Differences in the pathogenesis of Mikulicz's disease and Sjögren's syndrome

Objectives:Because of the histopathologic similarities between Mikulicz's disease (MD) and Sjögren's syndrome (SS), MD has been considered to be a subtype of SS. However, recent studies have indicated that MD shows high serum IgG4 concentration, and suggested that MD is a distinguishable disease from SS. In addition, autoimmune pancreatitis associated with MD has been reported to show the infiltration of not only IgG4+ B cell but also Treg in pancreatic tissue. Therefore, we examined the disease states in detail of MD and SS.

Methods:Ten patients with MD and 18 patients with SS referred to Kyushu University Hospital between April 1993 and July 2007 were included in the study. The clinical findings such as mainly the serologic findings were examined. In addition, subsets of the infiltrating lymphocytes and the expression of Th1/Th2 and Treg types cytokines, chemokines and chemokine receptors in the SG were examined by an immunological analysis.

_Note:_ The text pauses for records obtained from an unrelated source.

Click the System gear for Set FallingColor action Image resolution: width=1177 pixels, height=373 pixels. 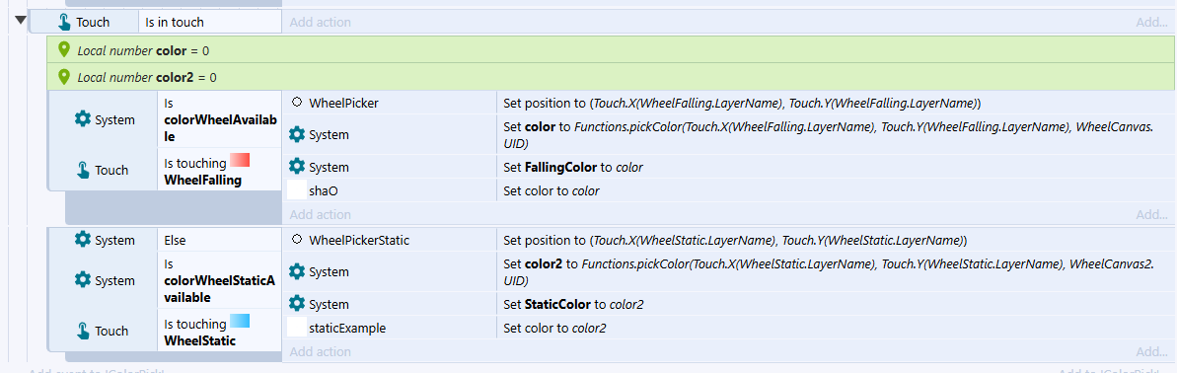point(297,167)
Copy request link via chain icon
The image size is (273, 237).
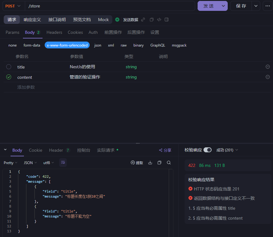tap(143, 20)
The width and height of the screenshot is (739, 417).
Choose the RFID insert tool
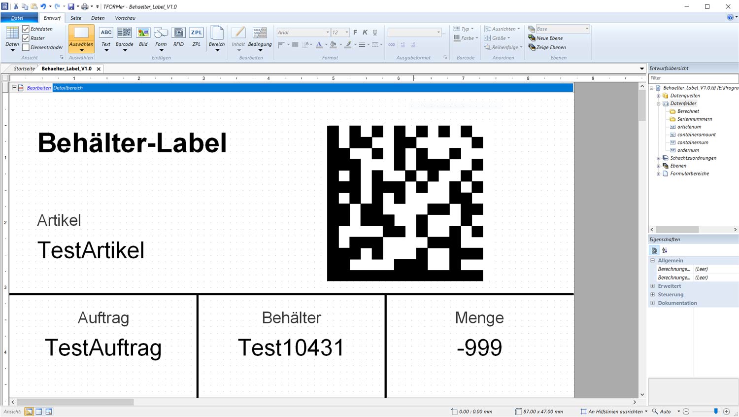point(178,37)
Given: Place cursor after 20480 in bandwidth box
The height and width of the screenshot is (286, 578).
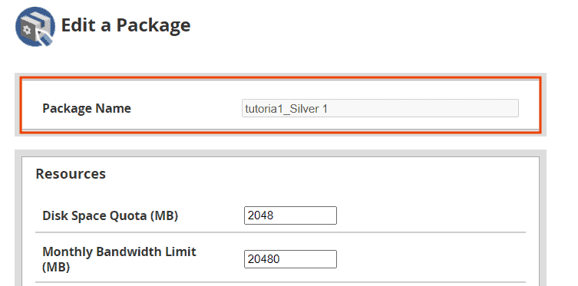Looking at the screenshot, I should pyautogui.click(x=281, y=259).
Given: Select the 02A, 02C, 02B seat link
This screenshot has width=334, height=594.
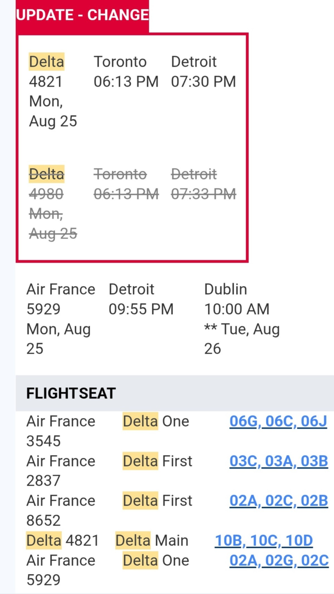Looking at the screenshot, I should [x=278, y=501].
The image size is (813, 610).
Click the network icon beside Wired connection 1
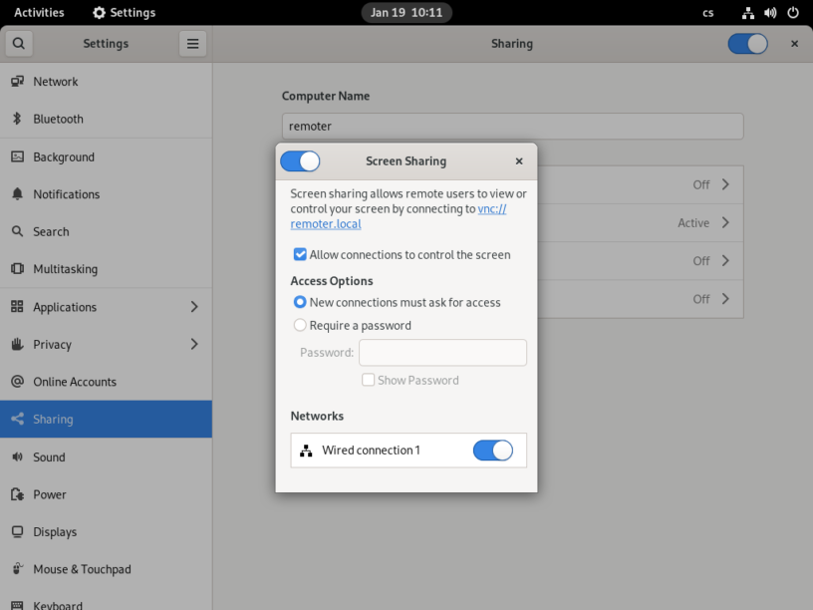(307, 450)
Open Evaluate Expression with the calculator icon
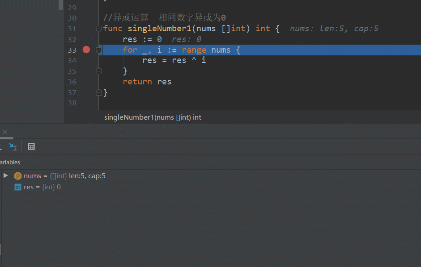Image resolution: width=421 pixels, height=267 pixels. point(31,146)
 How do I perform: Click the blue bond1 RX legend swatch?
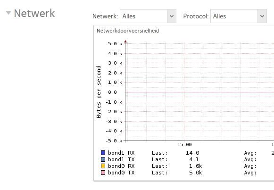pos(103,153)
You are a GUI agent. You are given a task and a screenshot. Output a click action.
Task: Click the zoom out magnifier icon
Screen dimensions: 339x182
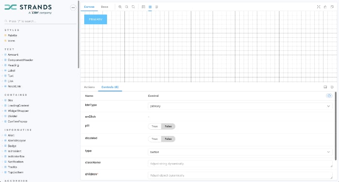127,7
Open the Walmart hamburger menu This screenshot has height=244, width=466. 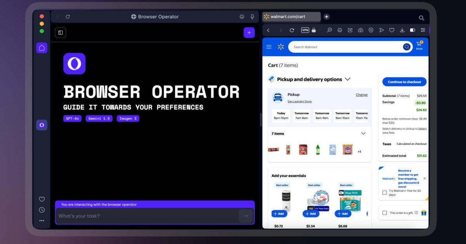(269, 47)
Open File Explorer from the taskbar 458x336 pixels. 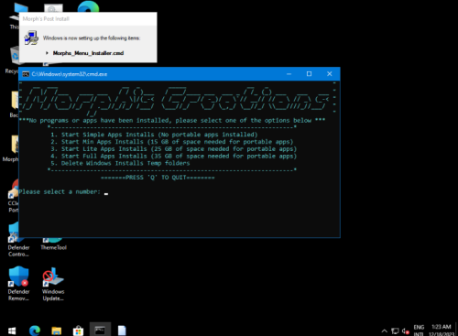tap(57, 331)
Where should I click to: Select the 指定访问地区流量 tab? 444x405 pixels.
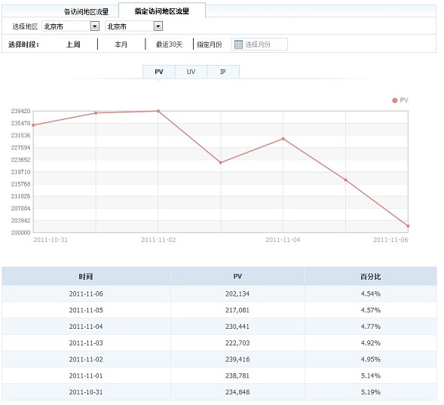tap(161, 11)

Results:The serologic findings in SS patients were the following: high serum IgG concentration, 69%; positive rate of ANA, 100%; anti SS-A antibodies, 88%; and anti SS-B antibodies, 50%. On the other hand, in MD patients: high serum IgG concentration, 90%; positive rate of ANA, 40%; anti SS-A antibodies, 0%; and anti SS-B antibodies, 0%. Furthermore, high serum IgG4 concentration was observed in the searchable MD patients. As concerns the SG, SS showed the lymphocytes infiltration of various subsets and the increased expression of both Th1 and Th2 types molecules, whereas MD showed the selective IgG4+ B cell and Treg infiltration and the increased expression of Th2 and Treg types molecules.

Conclusions:These results suggest that the pathogenesis of MD is clearly different from that of SS, and that MD might not be s subtype of SS but independent disease.